US Citizens Must File Separate Immigrant Petitions for Spouses and Children

US Citizens Must File Separate Immigrant Petitions for Spouses and ChildrenIt is well known that the U.S. citizens can petition for their relatives who are living abroad and bring them to the United States. Spouses, children and parents of U.S. citizens are the relatives who belong to the immediate relatives category and siblings belong to the family preference category.

There are certain misconceptions about filing immigrant petitions as many believe that the minor children and step-children of U.S. citizens can be included in the immigrant petitions, Form I-130, Petition for Alien Relative the U.S. citizens file for their spouses. But that is not true.
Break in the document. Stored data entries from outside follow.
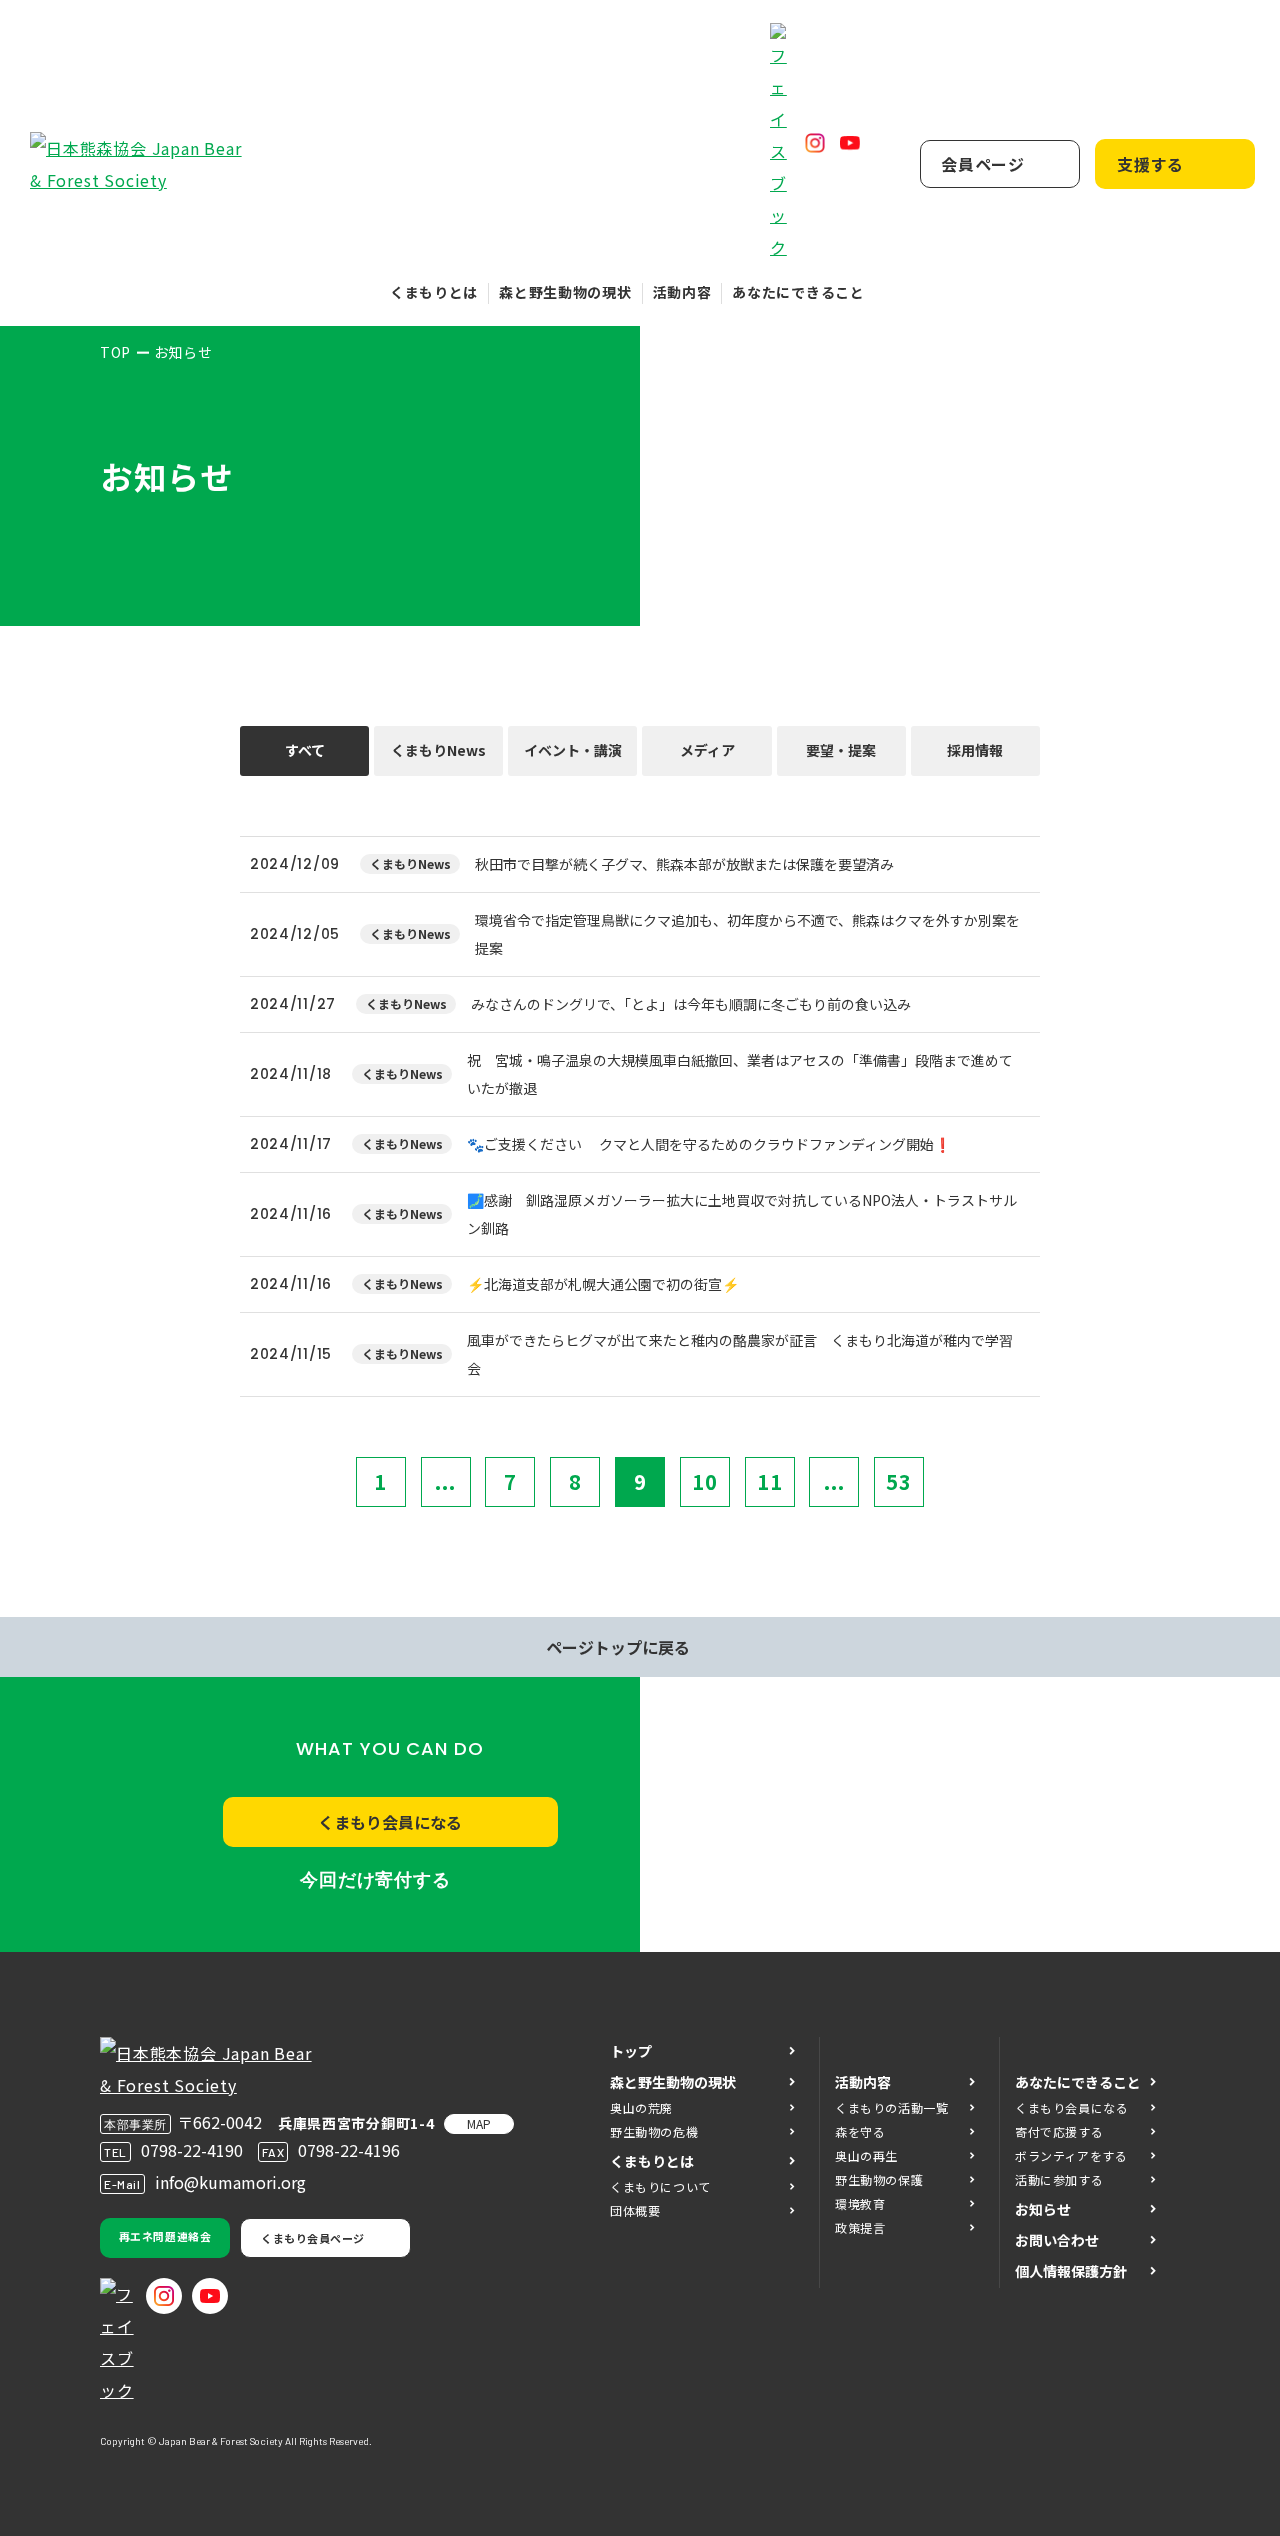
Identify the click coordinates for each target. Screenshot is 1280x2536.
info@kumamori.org (230, 2182)
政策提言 (860, 2227)
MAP (479, 2123)
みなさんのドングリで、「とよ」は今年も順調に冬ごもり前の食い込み (691, 1004)
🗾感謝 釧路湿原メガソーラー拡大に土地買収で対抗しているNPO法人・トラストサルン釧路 (742, 1214)
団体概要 (635, 2210)
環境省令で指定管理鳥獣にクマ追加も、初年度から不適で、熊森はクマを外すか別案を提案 (747, 934)
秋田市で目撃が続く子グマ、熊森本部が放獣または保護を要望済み (684, 864)
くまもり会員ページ (313, 2238)
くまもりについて (660, 2186)
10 (705, 1481)
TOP (115, 352)
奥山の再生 (866, 2155)
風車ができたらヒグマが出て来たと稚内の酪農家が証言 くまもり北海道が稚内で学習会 (740, 1354)
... (445, 1481)
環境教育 (860, 2203)
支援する (1150, 164)
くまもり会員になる (390, 1822)
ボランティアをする (1071, 2155)
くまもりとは (434, 292)
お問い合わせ (1057, 2240)
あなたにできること (798, 292)
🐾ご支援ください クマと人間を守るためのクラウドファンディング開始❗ (709, 1144)
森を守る (860, 2131)
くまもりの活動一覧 (891, 2107)
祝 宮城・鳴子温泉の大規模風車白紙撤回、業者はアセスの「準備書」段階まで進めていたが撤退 (740, 1074)
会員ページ (983, 164)
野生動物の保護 (879, 2179)
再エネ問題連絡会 (165, 2236)
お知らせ (1043, 2209)
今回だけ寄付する (375, 1880)
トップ (631, 2051)
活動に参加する (1059, 2179)
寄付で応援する (1059, 2131)
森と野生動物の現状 (565, 292)
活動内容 (682, 292)
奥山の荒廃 (641, 2107)
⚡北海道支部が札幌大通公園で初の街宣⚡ (603, 1284)
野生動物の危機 (654, 2131)
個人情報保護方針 (1071, 2271)
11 (770, 1481)
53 (899, 1481)
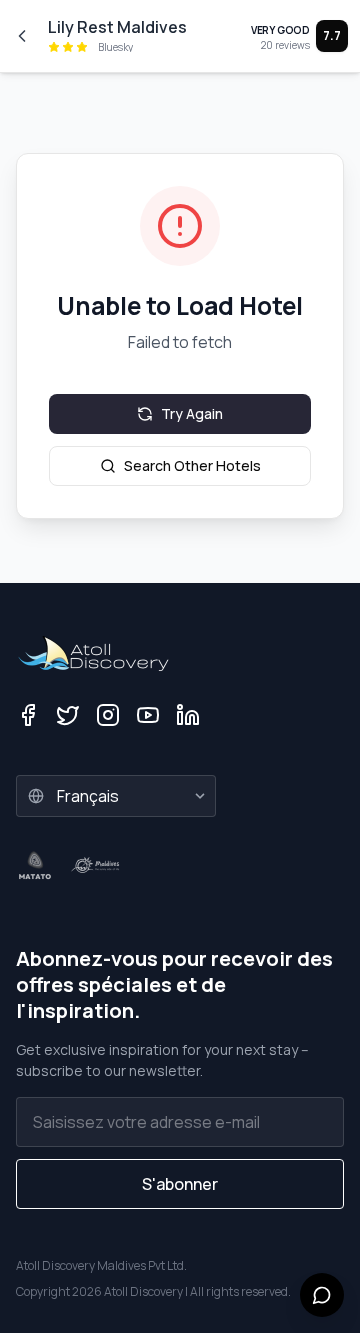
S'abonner (180, 1184)
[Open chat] (322, 1295)
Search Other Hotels (192, 465)
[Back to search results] (22, 36)
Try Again (192, 413)
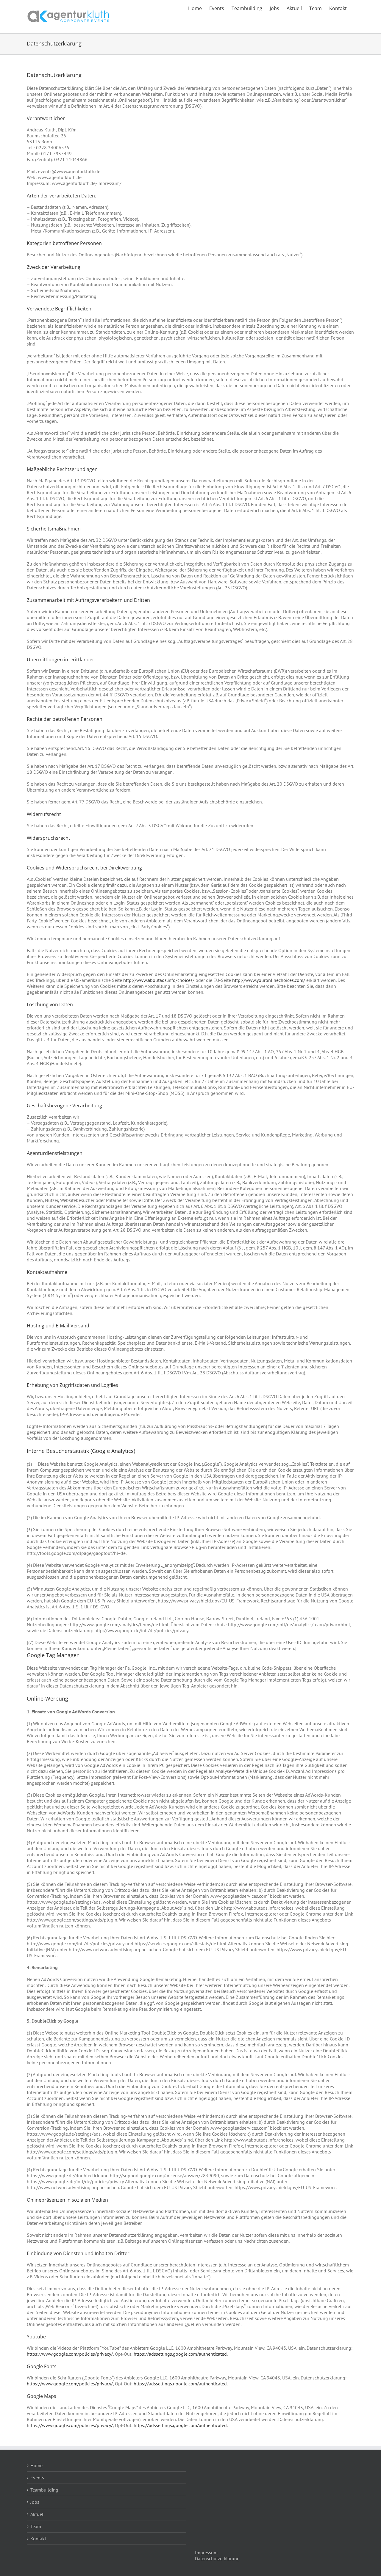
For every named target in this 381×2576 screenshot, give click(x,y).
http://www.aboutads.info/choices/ (158, 980)
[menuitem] (195, 8)
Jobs (34, 2502)
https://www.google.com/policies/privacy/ (70, 2354)
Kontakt (38, 2539)
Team (35, 2526)
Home (36, 2465)
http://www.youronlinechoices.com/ (268, 980)
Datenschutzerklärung (217, 2558)
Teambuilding (44, 2490)
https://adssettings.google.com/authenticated (180, 2354)
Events (37, 2478)
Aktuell (37, 2514)
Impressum (206, 2552)
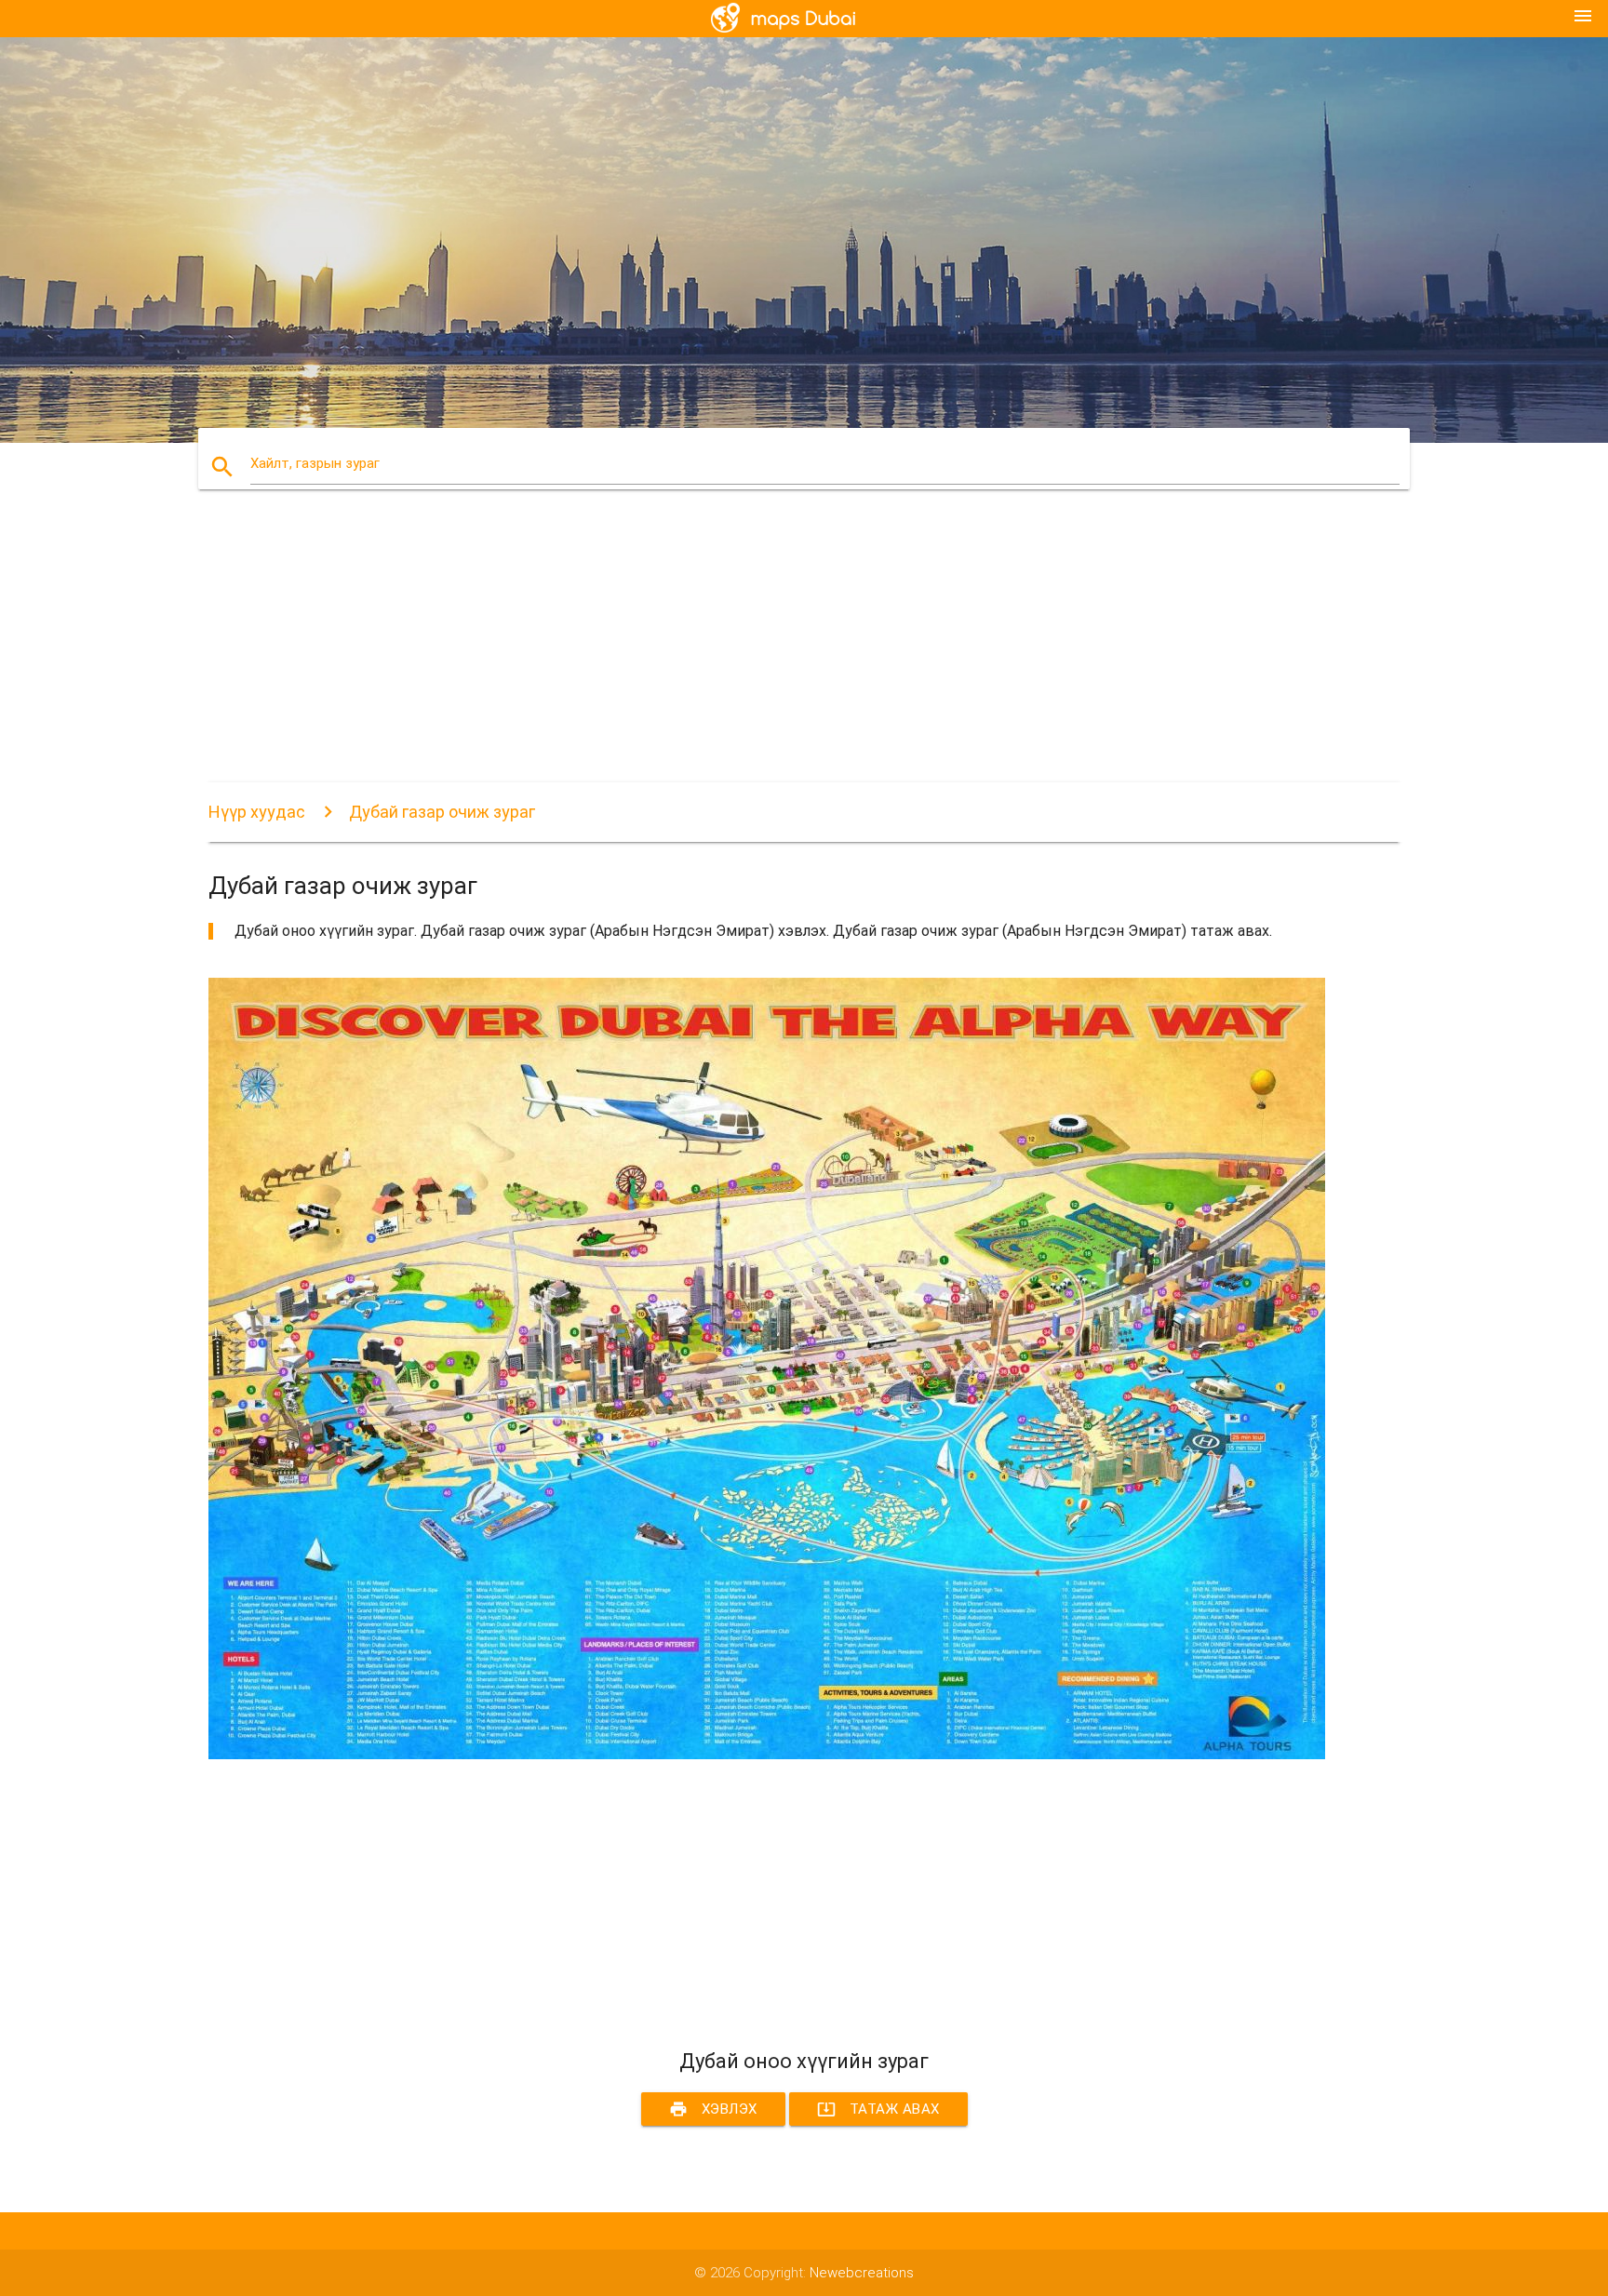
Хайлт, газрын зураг (315, 463)
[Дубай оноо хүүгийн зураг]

The sponsoring U.S. citizens need to file separate applications for their spouses and their children.

U.S. citizens can bring their immediate relatives like their spouse, children and parents to the United States but they need to file separate applications for each relative they wish to bring to the United States. They need to remember that their children cannot be included in immigrant petitions, Form I-130, they file for their spouses. Similarly, siblings of U.S. citizens cannot be included in the immigrant petitions filed for parents even if the siblings are minors. U.S. citizens need to file separate immigrant petitions to get U.S. green cards for their siblings.

This does not apply to those who belong to the family preference categories. People who belong to the family preference and the employment categories can include their minor children in their petitions. This will help the minor children of the immigrants in preference categories to get immigrant visas as derivative beneficiaries. Hence, it must be remembered that children of immediate relatives of U.S. citizens will not become eligible for immigrant visas under derivative status.